(Stored items)
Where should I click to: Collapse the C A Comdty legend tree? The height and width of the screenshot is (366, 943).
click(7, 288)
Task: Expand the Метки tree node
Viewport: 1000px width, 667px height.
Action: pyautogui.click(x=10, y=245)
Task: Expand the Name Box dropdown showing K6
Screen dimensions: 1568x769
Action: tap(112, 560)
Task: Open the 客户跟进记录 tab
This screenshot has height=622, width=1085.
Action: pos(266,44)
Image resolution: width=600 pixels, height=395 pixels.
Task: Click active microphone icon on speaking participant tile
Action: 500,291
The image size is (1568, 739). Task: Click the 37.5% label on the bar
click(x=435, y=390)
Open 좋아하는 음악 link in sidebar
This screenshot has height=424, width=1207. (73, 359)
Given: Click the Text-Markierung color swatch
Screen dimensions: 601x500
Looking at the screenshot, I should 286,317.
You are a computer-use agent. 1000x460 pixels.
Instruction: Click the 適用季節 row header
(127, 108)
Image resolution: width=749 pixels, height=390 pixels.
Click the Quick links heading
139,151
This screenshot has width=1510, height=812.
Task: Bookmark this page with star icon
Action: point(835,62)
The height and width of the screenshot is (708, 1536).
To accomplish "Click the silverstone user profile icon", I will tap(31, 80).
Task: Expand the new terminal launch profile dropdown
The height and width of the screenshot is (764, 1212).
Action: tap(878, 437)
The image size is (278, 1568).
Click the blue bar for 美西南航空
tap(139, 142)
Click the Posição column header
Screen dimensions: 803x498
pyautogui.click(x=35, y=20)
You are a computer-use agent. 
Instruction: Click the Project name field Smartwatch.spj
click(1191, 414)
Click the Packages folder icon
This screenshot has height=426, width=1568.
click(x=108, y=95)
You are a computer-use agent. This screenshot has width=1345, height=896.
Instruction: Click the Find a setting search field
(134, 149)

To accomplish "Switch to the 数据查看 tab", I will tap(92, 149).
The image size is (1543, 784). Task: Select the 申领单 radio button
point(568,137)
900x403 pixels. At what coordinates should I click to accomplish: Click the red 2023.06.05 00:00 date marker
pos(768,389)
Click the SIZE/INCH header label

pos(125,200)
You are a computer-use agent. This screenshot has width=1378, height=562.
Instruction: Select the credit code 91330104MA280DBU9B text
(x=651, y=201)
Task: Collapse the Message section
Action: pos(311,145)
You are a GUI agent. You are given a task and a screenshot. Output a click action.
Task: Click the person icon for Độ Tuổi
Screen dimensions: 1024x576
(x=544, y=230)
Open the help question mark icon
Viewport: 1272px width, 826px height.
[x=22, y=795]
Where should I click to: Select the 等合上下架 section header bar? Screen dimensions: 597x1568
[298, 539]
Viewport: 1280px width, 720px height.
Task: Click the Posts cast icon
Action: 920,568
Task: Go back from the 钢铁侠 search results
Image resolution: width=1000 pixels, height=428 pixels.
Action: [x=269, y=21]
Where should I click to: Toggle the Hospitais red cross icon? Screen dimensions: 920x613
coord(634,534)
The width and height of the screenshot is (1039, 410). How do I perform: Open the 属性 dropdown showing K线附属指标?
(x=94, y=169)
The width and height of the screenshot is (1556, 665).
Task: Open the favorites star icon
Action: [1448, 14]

→ What the task requires
Using the entries above, please restate each one word for word.

→ Solution for this task
Where should I click to: Collapse the C A Comdty legend tree? The height and width of the screenshot is (366, 943).
click(7, 288)
Task: Expand the Метки tree node
Viewport: 1000px width, 667px height.
Action: pyautogui.click(x=10, y=245)
Task: Expand the Name Box dropdown showing K6
Screen dimensions: 1568x769
Action: tap(112, 560)
Task: Open the 客户跟进记录 tab
This screenshot has height=622, width=1085.
Action: pos(266,44)
Image resolution: width=600 pixels, height=395 pixels.
Task: Click active microphone icon on speaking participant tile
Action: 500,291
The image size is (1568, 739). Task: Click the 37.5% label on the bar
click(x=435, y=390)
Open 좋아하는 음악 link in sidebar
This screenshot has height=424, width=1207. (73, 359)
Given: Click the Text-Markierung color swatch
Screen dimensions: 601x500
Looking at the screenshot, I should 286,317.
You are a computer-use agent. 1000x460 pixels.
Instruction: Click the 適用季節 row header
(127, 108)
Image resolution: width=749 pixels, height=390 pixels.
Click the Quick links heading
139,151
This screenshot has width=1510, height=812.
Task: Bookmark this page with star icon
Action: point(835,62)
The height and width of the screenshot is (708, 1536).
To accomplish "Click the silverstone user profile icon", I will tap(31, 80).
Task: Expand the new terminal launch profile dropdown
The height and width of the screenshot is (764, 1212).
Action: tap(878, 437)
The image size is (278, 1568).
Click the blue bar for 美西南航空
tap(139, 142)
Click the Posição column header
Screen dimensions: 803x498
pyautogui.click(x=35, y=20)
You are a computer-use agent. 
Instruction: Click the Project name field Smartwatch.spj
click(1191, 414)
Click the Packages folder icon
This screenshot has height=426, width=1568.
click(x=108, y=95)
You are a computer-use agent. This screenshot has width=1345, height=896.
Instruction: Click the Find a setting search field
(134, 149)

To accomplish "Switch to the 数据查看 tab", I will tap(92, 149).
The image size is (1543, 784). Task: Select the 申领单 radio button
point(568,137)
900x403 pixels. At what coordinates should I click to accomplish: Click the red 2023.06.05 00:00 date marker
pos(768,389)
Click the SIZE/INCH header label

pos(125,200)
You are a computer-use agent. This screenshot has width=1378, height=562.
Instruction: Select the credit code 91330104MA280DBU9B text
(x=651, y=201)
Task: Collapse the Message section
Action: pos(311,145)
You are a GUI agent. You are given a task and a screenshot. Output a click action.
Task: Click the person icon for Độ Tuổi
Screen dimensions: 1024x576
(x=544, y=230)
Open the help question mark icon
Viewport: 1272px width, 826px height.
[x=22, y=795]
Where should I click to: Select the 等合上下架 section header bar? Screen dimensions: 597x1568
[298, 539]
Viewport: 1280px width, 720px height.
Task: Click the Posts cast icon
Action: 920,568
Task: Go back from the 钢铁侠 search results
Image resolution: width=1000 pixels, height=428 pixels.
Action: [x=269, y=21]
Where should I click to: Toggle the Hospitais red cross icon? Screen dimensions: 920x613
coord(634,534)
The width and height of the screenshot is (1039, 410). How do I perform: Open the 属性 dropdown showing K线附属指标?
(x=94, y=169)
The width and height of the screenshot is (1556, 665).
Task: Open the favorites star icon
Action: [1448, 14]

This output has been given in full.